По случайности, встреча эта стала началом целой серии сеансов, во время которых мой отец очень скоро сумел очаровать обеих девушек обаянием своей поразительной личности. В благодарность за галантные и остроумные беседы, заполнявшие пустоту их вечеров, девушки позволяли этому восторженному исследователю изучать структуру своих худеньких небогатых тел. Происходило это во время бесед с важностью и изысканностью, которые даже у самых рискованных пунктов этих исследований отнимали видимость двусмысленности. Спуская чулок с колена Паулины и изучая восхищенным взором конструкцию сустава, отец восклицал:

— О, сколь прекрасна и сколь счастлива форма бытия, которую вы избрали! И сколь прекрасна и проста теза, которую дано вам подтвердить своей жизнью! Но зато с каким мастерством, с каким изяществом вы справляетесь с этим заданием. Когда бы, отбросив респект перед Создателем, мне захотелось поиграть в критиканство, я вскричал бы: «Поменьше содержания, побольше формы!» О, как облегчило бы жизнь такое уменьшение содержания! Побольше скромности в намерениях, побольше умеренности в претензиях, господа демиурги, и мир станет совершенней! — возглашал отец в тот момент, когда его рука освобождала лодыжку Паулины от пут чулка.

И тут в раскрытых дверях столовой явилась Аделя, принесшая поднос с ужином. То была первая встреча двух враждебных сил со времени великого побоища. Все мы, бывшие свидетелями ее, испытывали великую тревогу. Нам было крайне неприятно присутствовать при новом унижении и без того уже много претерпевшего мужа. Отец, страшно смешавшись, поднялся с колен, темная краска стыда медленно приливала к его лицу. Но Аделя неожиданно оказалась на высоте положения. Усмехаясь, она подошла к отцу и щелкнула его по носу. По этому сигналу Польда и Паулина радостно захлопали в ладоши, затопали ножками и, повиснув на руках отца, прошлись вместе с ним в танце вокруг стола. Таким образом, благодаря добрым сердцам девушек неприятный конфликт в самом зародыше развеялся среди общего веселья.

Вот так начался цикл любопытнейших, поразительных лекций, которые мой отец, очарованный и вдохновленный этой маленькой невинной аудиторией, прочитал в последующие недели той ранней зимы.

Достойно внимания и то, что при столкновении с этим необыкновенным человеком все вещи как бы отступали к самым корням своего бытия, обновляли все свои феномены вплоть до метафизического ядра, возвращались неким образом к первичной идее, чтобы в этой точке растратить ее и сойти в те сомнительные, рискованные и двусмысленные регионы, которые мы здесь кратко именуем регионами великой ереси.

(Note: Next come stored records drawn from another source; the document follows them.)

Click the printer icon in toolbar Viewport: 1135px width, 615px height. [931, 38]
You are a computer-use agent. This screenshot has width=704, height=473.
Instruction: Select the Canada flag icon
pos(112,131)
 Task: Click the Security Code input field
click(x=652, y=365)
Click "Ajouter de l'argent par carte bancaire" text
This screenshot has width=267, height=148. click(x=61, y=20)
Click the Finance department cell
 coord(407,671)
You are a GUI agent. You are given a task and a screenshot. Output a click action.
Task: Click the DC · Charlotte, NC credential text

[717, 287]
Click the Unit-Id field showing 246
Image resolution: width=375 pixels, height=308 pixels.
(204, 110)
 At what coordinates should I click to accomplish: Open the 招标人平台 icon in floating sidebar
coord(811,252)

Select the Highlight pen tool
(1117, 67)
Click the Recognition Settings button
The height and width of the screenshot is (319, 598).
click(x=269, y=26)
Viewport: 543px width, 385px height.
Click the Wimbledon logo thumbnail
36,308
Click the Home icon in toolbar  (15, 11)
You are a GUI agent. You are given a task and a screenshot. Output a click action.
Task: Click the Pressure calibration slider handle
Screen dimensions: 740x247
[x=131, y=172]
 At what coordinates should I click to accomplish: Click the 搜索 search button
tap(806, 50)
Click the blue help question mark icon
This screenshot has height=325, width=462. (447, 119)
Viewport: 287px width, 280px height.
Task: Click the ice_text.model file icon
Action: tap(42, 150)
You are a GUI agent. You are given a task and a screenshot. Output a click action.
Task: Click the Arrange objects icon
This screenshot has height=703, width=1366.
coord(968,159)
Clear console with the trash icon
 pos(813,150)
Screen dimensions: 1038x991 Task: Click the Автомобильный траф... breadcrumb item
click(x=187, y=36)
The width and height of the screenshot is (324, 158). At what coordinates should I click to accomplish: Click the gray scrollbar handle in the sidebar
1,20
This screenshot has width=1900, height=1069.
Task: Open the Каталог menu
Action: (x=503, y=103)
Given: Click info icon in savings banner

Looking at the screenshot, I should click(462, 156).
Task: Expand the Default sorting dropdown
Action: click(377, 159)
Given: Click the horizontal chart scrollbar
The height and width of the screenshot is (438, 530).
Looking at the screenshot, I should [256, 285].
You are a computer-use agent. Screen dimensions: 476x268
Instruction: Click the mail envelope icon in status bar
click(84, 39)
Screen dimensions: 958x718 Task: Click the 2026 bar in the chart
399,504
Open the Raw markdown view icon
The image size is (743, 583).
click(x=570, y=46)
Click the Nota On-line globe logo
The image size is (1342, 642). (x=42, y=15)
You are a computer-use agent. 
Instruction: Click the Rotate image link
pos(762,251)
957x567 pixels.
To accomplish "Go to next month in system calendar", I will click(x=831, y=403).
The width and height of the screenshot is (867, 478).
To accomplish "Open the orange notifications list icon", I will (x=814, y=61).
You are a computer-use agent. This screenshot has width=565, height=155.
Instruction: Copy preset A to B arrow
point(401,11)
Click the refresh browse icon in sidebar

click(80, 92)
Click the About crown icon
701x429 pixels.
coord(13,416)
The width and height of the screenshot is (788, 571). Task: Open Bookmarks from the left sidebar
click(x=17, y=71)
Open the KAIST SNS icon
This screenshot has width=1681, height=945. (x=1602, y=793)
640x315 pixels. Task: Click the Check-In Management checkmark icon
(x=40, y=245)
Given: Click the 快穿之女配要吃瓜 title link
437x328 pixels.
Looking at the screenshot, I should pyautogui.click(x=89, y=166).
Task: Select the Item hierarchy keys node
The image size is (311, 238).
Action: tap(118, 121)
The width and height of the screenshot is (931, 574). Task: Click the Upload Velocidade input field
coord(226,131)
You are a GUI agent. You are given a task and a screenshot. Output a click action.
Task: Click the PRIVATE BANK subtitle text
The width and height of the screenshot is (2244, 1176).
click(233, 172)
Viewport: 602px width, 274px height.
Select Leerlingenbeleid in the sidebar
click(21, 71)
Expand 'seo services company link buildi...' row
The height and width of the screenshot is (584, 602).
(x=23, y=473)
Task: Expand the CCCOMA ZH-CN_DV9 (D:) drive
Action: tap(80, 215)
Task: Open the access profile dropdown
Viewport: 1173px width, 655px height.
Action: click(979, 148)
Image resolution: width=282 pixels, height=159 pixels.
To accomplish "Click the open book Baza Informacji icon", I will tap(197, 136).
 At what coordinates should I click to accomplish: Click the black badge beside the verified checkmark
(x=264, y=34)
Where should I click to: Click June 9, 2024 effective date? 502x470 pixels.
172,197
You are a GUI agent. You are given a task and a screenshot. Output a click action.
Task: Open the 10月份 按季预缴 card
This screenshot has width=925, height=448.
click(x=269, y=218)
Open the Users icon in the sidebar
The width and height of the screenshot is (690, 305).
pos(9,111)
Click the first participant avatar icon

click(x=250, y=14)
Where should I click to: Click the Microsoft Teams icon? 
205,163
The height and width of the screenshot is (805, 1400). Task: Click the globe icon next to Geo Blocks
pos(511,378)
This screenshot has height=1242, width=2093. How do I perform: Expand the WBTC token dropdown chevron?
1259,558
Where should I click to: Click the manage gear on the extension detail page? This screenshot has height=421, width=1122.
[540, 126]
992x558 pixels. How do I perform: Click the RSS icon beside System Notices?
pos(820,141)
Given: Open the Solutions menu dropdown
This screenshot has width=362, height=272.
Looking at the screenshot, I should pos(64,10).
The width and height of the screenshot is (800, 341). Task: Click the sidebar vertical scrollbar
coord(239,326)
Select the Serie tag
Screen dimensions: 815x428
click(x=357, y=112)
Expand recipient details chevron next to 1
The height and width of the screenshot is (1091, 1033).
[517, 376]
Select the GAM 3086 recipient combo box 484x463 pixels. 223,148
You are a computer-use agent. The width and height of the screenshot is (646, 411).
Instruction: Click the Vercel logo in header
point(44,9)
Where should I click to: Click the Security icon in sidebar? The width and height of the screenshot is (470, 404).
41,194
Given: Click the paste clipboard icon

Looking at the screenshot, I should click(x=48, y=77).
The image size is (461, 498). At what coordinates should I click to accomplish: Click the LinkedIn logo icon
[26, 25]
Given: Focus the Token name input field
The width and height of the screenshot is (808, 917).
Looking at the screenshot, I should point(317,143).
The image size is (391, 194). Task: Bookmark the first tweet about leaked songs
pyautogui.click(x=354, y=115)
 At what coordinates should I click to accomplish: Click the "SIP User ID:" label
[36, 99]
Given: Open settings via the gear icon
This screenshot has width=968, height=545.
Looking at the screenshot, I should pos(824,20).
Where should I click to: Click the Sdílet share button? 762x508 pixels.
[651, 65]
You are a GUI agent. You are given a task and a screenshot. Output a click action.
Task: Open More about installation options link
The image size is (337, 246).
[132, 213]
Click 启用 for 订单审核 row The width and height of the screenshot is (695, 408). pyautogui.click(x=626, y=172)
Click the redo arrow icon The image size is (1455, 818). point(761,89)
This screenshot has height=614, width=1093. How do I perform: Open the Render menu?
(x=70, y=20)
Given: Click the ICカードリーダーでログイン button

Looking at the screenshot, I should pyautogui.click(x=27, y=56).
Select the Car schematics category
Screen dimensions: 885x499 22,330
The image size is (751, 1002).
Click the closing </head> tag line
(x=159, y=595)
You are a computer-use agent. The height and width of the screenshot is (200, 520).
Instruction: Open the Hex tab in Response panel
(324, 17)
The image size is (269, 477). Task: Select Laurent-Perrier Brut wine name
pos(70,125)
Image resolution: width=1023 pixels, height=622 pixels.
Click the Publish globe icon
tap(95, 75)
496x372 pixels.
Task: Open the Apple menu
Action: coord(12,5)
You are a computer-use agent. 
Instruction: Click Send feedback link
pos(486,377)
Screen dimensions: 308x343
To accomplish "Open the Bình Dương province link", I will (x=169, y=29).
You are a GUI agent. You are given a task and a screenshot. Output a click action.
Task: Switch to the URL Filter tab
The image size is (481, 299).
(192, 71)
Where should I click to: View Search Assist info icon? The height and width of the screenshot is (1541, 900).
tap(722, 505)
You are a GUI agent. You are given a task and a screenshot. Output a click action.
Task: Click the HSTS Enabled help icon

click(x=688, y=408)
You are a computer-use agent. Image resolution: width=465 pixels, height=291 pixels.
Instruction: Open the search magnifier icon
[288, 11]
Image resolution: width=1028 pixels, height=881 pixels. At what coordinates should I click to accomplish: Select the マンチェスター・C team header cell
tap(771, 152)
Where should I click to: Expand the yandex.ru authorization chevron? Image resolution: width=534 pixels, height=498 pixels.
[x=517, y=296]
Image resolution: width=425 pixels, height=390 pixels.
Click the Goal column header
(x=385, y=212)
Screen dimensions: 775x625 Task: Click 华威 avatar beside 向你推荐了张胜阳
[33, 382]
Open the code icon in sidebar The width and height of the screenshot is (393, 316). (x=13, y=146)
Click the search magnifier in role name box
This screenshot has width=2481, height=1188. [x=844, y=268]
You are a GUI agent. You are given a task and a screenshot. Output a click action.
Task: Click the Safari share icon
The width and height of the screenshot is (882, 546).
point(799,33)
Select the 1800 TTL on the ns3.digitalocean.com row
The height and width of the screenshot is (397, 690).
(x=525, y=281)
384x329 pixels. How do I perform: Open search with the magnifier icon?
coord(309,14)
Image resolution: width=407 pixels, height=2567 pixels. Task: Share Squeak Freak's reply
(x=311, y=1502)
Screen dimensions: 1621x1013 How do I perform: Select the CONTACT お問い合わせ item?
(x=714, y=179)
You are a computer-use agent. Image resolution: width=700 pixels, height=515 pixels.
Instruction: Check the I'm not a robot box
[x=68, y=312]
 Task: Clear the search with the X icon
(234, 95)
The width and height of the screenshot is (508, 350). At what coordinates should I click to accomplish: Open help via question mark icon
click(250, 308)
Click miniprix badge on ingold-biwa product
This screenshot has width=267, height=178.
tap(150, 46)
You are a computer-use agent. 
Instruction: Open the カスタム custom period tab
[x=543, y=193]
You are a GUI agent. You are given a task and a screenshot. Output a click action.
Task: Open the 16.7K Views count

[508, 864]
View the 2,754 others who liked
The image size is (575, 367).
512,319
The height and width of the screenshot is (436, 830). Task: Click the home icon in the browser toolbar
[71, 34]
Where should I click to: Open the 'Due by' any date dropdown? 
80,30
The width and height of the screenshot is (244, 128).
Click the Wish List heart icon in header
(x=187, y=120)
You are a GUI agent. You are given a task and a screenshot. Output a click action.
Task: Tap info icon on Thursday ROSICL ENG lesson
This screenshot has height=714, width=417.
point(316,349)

Наш ересиарх проходил среди вещей, как гипнотизер, окутывая и соблазняя их своими опасными чарами. Могу ли я назвать его жертвой и Паулину? Ведь в те дни она стала его ученицей, адепткой его теорий, моделью его экспериментов.

Теперь с надлежащей осторожностью, стараясь не вызвать возмущения, я попытаюсь изложить ту весьма сомнительную доктрину, которая на долгие месяцы овладела моим отцом и направляла все его поступки и помыслы.

Трактат о манекенах, или Второе «Бытие»

— У Демиурга, — говорил отец, — нет монополии на творчество, творчество — привилегия всех духов. Материя наделена неограниченной плодовитостью, неиссякаемой жизненной силой и в то же время — влекущей силой соблазна, понуждающей нас к созиданию. В глуби материи формируются смутные улыбки, завязываются напряжения, сгущаются пробы форм. Материя вся трепещет от бесконечных возможностей, пронизывающих ее слабой дрожью. В ожидании живительного дыхания духа она без конца переливается сама в себе, искушает тысячами сладостных округлостей и мягкостей, которые выгреживают из себя в слепых бредовых видениях.